Work item:
The records must be returned word for word.

Input data:
○ ○ ○ ○ ○ ○ ○
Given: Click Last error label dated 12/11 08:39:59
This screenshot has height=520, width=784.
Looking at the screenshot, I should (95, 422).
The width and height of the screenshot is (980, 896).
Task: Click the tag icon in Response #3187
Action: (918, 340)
○ ○ ○ ○ ○ ○ ○
Result below:
Given: Click Last error label dated 12/11 08:39:59
This screenshot has height=520, width=784.
Looking at the screenshot, I should (95, 422).
The width and height of the screenshot is (980, 896).
Task: Click the tag icon in Response #3187
Action: (918, 340)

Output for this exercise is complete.